2. The system of claim 1, wherein the downhole imaging tool comprises at least a pad wherein the plurality of injector electrodes and the at least one return electrode are mounted on a face of the pad, wherein the calibrator mechanism conforms to the face of the pad and is in electrical contact with both plurality of injector electrodes and the at least one and return electrode.
3. The system of claim 1 wherein the calibrator mechanism is made of at least one solid material with an inner face shaped to conform to the face of the pad.
4. The system of claim 1 wherein the calibrator mechanism comprises a container in which a homogenous liquid is disposed, and the pad is at least partially submersed in the liquid so that the liquid provides continuous current path between a plurality of injector electrodes and at least one return electrode.
5. The system of claim 1 wherein the calibrator mechanism comprises a porous material shaped to conform to the face of the pad; and a fluid saturating the porous material.
6. The system of claim 1 wherein the calibrator mechanism consists of an electrical circuit composed of circuit elements and a plurality of pins, where each pin is electrically connected to a separate one of at least one of the injector electrodes and at least one return electrode.

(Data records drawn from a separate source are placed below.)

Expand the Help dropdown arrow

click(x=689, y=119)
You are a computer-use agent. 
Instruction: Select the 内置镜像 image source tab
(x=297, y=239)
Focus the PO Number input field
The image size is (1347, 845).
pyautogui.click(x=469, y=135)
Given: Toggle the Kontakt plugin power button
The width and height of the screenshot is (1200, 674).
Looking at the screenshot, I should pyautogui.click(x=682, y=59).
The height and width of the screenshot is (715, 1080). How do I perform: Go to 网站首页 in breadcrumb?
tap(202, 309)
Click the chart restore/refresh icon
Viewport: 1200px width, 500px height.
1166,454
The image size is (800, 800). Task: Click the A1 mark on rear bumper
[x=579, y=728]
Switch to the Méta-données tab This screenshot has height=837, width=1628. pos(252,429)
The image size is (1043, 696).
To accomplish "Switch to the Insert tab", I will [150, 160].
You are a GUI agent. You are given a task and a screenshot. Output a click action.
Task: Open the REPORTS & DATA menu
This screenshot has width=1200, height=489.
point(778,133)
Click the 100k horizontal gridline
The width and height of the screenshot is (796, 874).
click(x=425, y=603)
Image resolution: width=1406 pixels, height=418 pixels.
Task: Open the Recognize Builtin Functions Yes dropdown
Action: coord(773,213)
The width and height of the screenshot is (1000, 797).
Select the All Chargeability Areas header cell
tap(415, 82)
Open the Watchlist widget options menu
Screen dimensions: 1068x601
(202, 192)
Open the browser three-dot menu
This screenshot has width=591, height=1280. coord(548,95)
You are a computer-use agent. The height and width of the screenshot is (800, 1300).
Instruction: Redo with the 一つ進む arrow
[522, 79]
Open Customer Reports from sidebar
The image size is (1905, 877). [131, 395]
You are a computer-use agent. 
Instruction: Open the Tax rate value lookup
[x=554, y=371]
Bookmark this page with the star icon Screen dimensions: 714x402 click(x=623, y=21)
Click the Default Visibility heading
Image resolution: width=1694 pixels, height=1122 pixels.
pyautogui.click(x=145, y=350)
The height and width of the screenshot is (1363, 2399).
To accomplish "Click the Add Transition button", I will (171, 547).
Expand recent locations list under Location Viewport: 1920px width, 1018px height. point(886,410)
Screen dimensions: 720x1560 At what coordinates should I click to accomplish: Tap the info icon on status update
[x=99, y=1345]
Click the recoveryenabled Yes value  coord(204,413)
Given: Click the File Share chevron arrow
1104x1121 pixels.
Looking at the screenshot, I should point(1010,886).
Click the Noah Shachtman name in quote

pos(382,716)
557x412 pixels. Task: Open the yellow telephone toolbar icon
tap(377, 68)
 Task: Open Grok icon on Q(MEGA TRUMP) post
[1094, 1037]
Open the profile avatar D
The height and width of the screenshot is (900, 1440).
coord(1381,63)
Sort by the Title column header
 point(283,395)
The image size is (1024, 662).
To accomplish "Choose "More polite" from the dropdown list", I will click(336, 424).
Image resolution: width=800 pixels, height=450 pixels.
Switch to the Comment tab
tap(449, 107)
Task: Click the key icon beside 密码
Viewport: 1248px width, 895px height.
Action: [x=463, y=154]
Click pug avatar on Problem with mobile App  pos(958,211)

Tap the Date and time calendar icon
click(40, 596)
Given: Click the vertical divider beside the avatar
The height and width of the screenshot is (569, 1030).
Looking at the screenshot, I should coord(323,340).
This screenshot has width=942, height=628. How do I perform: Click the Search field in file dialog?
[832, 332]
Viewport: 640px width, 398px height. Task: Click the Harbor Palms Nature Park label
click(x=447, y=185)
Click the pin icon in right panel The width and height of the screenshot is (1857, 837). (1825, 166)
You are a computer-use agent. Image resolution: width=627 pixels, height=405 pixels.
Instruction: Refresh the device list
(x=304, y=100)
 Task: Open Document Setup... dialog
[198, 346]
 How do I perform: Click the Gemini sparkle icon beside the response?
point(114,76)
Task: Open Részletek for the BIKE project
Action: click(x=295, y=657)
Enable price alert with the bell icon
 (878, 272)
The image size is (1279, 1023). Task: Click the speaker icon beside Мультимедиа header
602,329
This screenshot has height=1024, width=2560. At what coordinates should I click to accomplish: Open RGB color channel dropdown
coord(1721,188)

7. The system of claim 1 wherein the calibrator mechanism comprises a first calibrator component and a second calibrator component.
8. The system of claim 7 wherein the first calibrator component is positioned at a first radial position from the at least one of a plurality of injector electrodes and the second calibrator component is positioned at a second radial position from the at least one of a plurality of injector electrodes.
9. The system of claim 1 wherein the calibrator mechanism engages all of the plurality of injector electrodes and the at least one return electrode simultaneously.
10. The system of claim 7 wherein the first calibrator component has a first electromagnetic property and the second calibrator component has a second electromagnetic property that may be different than the first electromagnetic property.
11. A system for calibrating downhole imaging tools, the system comprising:
a downhole imaging tool having a pad, and a plurality of injector electrodes and at least one return electrode mounted on a face of the pad; and
a calibrator mechanism with an electromagnetic property, the calibrator mechanism disposed to engage at least one of the plurality of injector electrodes and the at least one return electrode simultaneously, wherein the calibrator mechanism conforms to the face of the pad and is in electrical contact with both at least one of the plurality of injector electrodes and the at least one return electrode.
12. The system of claim 11 wherein the calibrator mechanism comprises a reservoir in which a homogenous liquid is disposed.
13. The system of claim 11 wherein the calibrator mechanism comprises a porous material shaped to conform to the face of the pad; and a fluid saturating the porous material.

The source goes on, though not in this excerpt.